Content that I had a direction for the new year and that things would be moving along, I decided to go down to Houston to visit my parents for the Winter holidays.
Since undergrad, I have come to view the drive between my apartment and my parents’ home as cathartic; after five hours of staring at Texas’ open scenery, one cannot help but emerge at the destination with their mind completely cleared and ready to take in the new surroundings. The entire experience sort of forces you out of your natural routine and into a new one — one that is malleable to the influences of the new people around you. Before visiting home, I always go through a thought process whose outcome I never seem to learn from: I am always hesitant to visit home and never intend on staying long, but I am always so glad that I stopped to visit. Visiting family has a powerful grounding effect that forces you to look at yourself in terms of the “big picture” — I always leave with renewed resolve to tackle the challenges in front of me.

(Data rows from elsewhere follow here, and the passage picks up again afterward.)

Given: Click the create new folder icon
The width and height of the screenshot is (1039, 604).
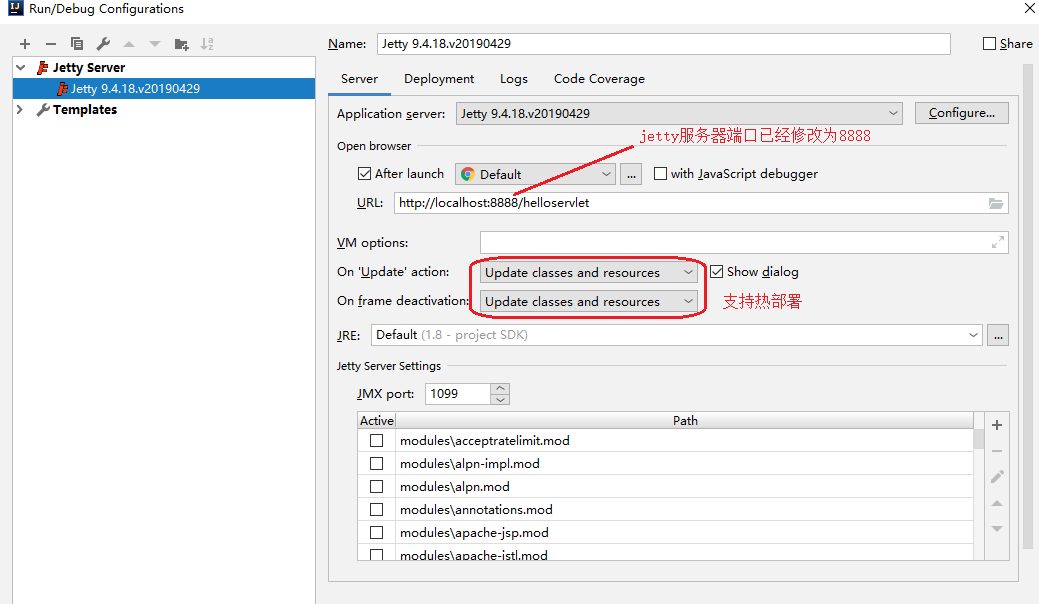Looking at the screenshot, I should click(x=181, y=44).
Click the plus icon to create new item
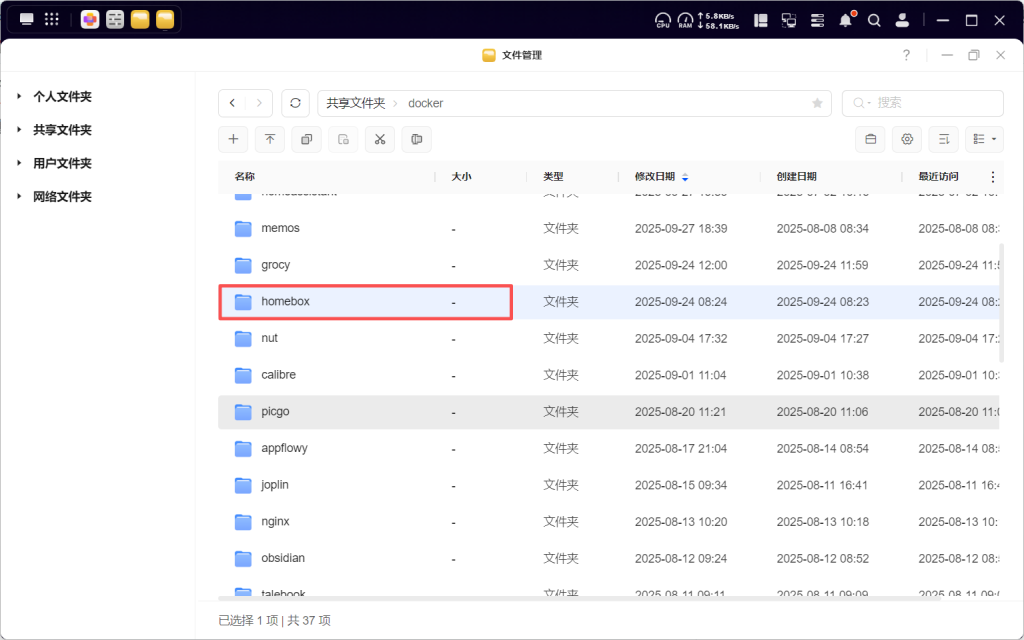 tap(233, 139)
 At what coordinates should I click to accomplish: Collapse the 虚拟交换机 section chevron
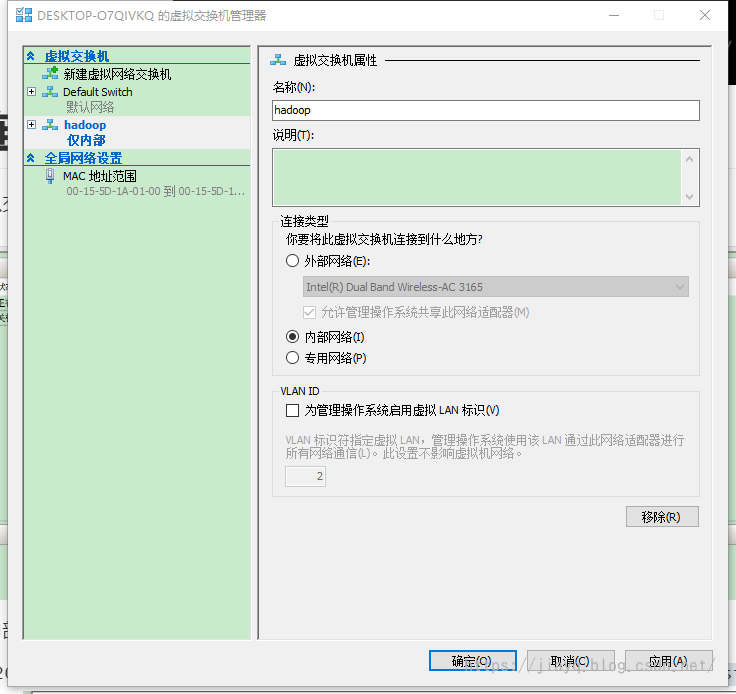click(31, 57)
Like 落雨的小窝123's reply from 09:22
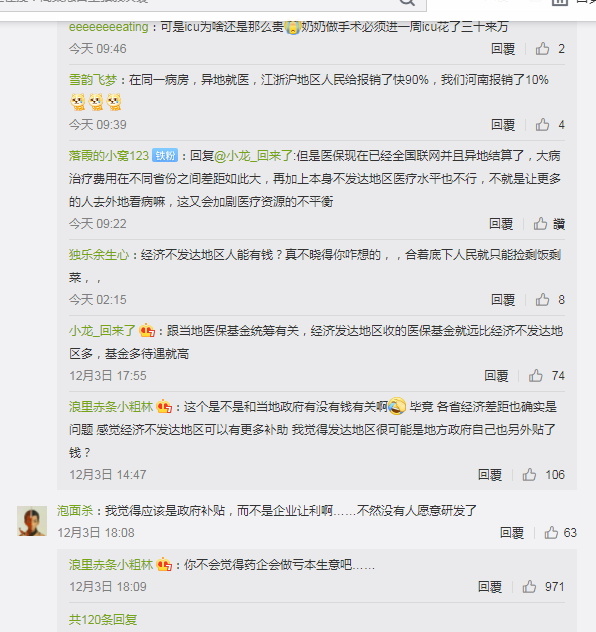 coord(540,224)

Roughly a month after I drove to Houston, I sit here typing this post from my parents’ house, making preparations to leave this Sunday. My stay has been both relaxing and productive, as I spent some of my free time strolling through a couple of nursing schools to get a better feel for my objective. While here, one of my classes also started so I was able to get back into the mode of reading and working on assignments. I must say, it feels great to have deadlines and obligations again– a part of me derives so much fun in intelligently scheduling tasks that need to be completed. Truly, it made a difference to be able to say that I was a student again.
Now, these accelerated classes are of course no joke, but after dealing with the unnecessarily fast-paced treadmill-from-hell that was TCOM’s curriculum, their speed seems like a leisurely stroll in comparison. I will gladly take assignments due on the weekends if it means not having to read the hundreds of slides I had to familiarize myself with daily in medical school.
Even so, while I am happy that things are taking shape and moving again, the coming year is still fairly unpredictable at this point. With so many unfinished prerequisites, it is doubtful that I will gain admission to one of the Fall 2015 nursing classes (while nursing schools do admit students with outstanding prerequisite-work, they feel less secure in taking applicants with a lot of unfinished credits). I am still hopeful, but I am not counting on it. If I am not admitted in the Fall, I will have to wait until the Spring of 2016 — another year. If that does become the case, I will likely opt for a full-time position at my job to weather things out as I try again. Either way, I am confident that things will work out one way or another. Whether this time next year I am going through nursing school or working the night shift at the ER, I would at the very least be stable and afloat with my direction still intact.